The Ministry of the Presidency had made it clear that the Natural Resources Minister had not been not stripped of his responsibilities in the oil-and-gas sector.
Meanwhile, on Friday, President Granger noted that his government is conscious of the international environment, its commitment, as well as the continued discovery of petroleum offshore Guyana.
“We intend to establish a world-class industry that is well regulated,” he told reporters, noting that government is in the process of recruiting experts best suited for the industry. Additionally, the head-of-state made it clear that “It will take time to recruit the high-class people; they were not in place in May 2015. We are now moving to recruit the best people worldwide.”
He said, too, that the public sector is not equipped with persons who are trained to work in the oil-and-gas industry. “We don’t have those people in [the] public service,” the President said, adding:
“There was a small petroleum sector in the Natural Resources Ministry which did not have the capacity to bear the burden of a world-class petroleum industry.”
President Granger assured the media that a lot of work is currently being done with the aim of advancing the work of the DoE.
Asked whether there is a genuine interest in auditing the US$460M pre-contract costs, President Granger made it clear that Commissioner-General of the Guyana Revenue Authority (GRA) Godfrey Statia, has indicated that his entity is ready to undertake such audits, and is continuously building capacity.
“He is training persons; recruiting persons with the talent, and I am convinced he is building capacity and he will be able to do the audit,” said the head-of-state.
In mid-August, the Kaieteur News reported that the GRA has already requested information pertinent to pre-contracts from US oil giant, ExxonMobil. “We don’t have to be approached; we have already asked Exxon for information regarding the pre-contracts.

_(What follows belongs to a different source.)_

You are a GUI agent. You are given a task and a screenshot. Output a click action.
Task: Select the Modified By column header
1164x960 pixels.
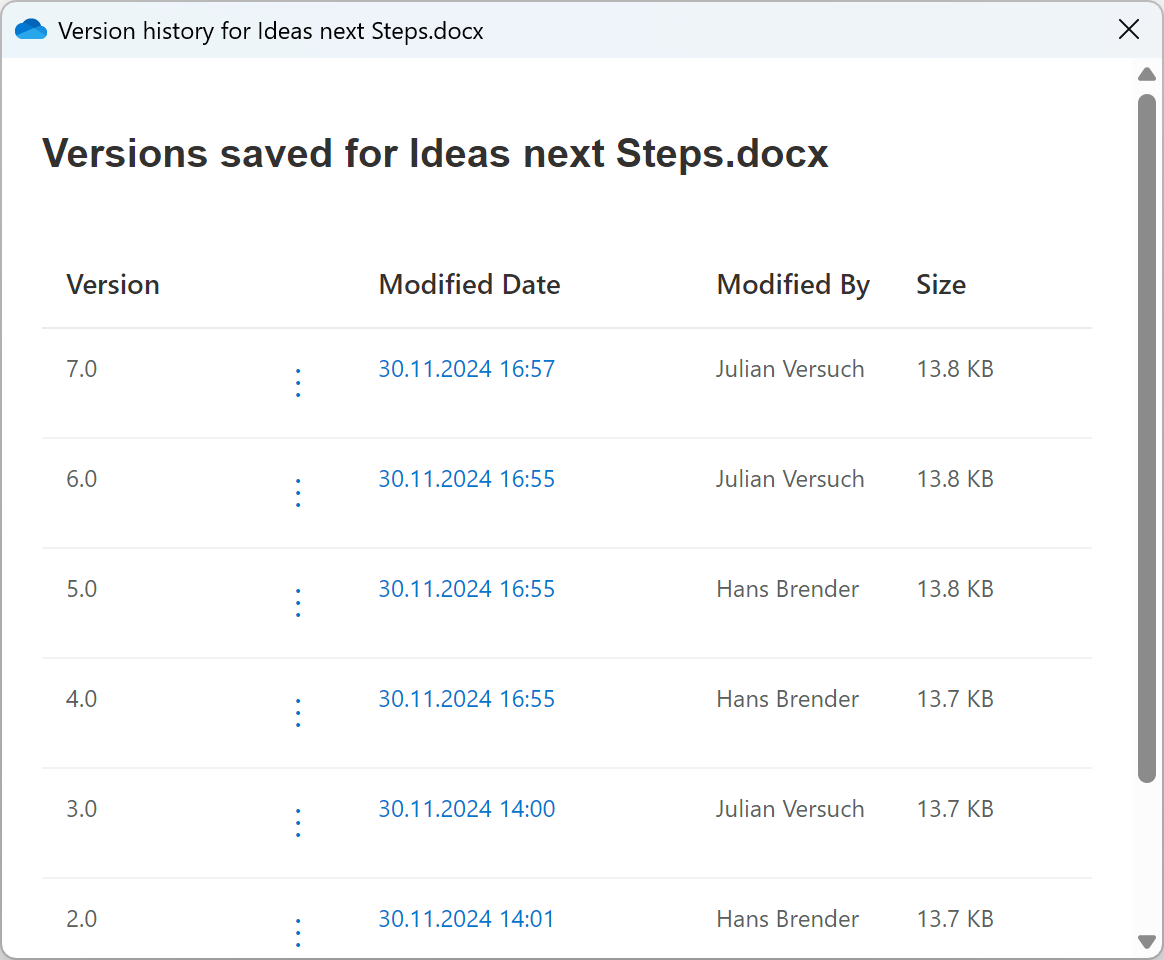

They have so far been compliant in supplying information we have asked for…So you can say that the process to audit has already been initiated by us,” Statia was quoted as saying in an August 19, 2018 report published by the Kaieteur News, headlined, “GRA capable of auditing US$460M pre-contract costs … ExxonMobil already approached to submit info, commissioner-general.”
President Granger said Friday that several other government agencies are building capacity to be able to adequately and effectively deal with the upcoming oil-and-gas sector.
He said that with production slated for the first quarter of 2020, “capacity-building is occurring in every area, finance, environment, natural resources… The government needs to get Guyana prepared.”
The president noted that while the process may be a bit slow, it has to be done methodically, systematically, and most importantly, properly.
Additionally, President Granger was asked whether Guyana should have had a much tougher contract, which would have seen Guyana benefiting lots more, given more oil finds offshore. On Thursday, ExxonMobil announced its ninth oil find at the Hammerhead-1 well in the Stabroek Block.
ExxonMobil said the latest discovery marks the fifth on the Stabroek Block in the past year, and proves a new play concept for potential development.
Hammerhead-1 encountered approximately 197 feet (60 metres) of high-quality, oil-bearing sandstone reservoir. The well was safely drilled to 13,862 feet (4,225 metres) depth in 3,373 feet (1,150 metres) of water. The Stena Carron drillship began drilling on July 27, 2018.
But President Granger made it clear that at the time of renegotiations in 2016, the government did what was in the country’s best interest.
“Given the circumstances at the time, I think the government did what was in the realm of possibilities. Given the situation at the time, I feel we have done the best that we could have done, given the circumstances,” said President Granger.
He said the arrangements with ExxonMobil could be reviewed by the DoE, but noted that “there is no question of removal or renegotiation of contract…we move forward and will ensure we continue to get the best advice before we move forward with any other negotiations.”